_WHAT YOU SHOULD DO_: Copy out the listing below line for line, without any changes.

··· RECORD LIST

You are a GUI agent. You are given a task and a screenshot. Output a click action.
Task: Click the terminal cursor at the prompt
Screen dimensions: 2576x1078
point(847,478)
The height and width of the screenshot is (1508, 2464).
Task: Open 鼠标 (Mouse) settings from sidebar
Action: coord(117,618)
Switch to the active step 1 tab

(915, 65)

······

_ANSWER_:
You are a GUI agent. You are given a task and a screenshot. Output a click action.
Task: Click the terminal cursor at the prompt
Screen dimensions: 2576x1078
point(847,478)
The height and width of the screenshot is (1508, 2464).
Task: Open 鼠标 (Mouse) settings from sidebar
Action: coord(117,618)
Switch to the active step 1 tab

(915, 65)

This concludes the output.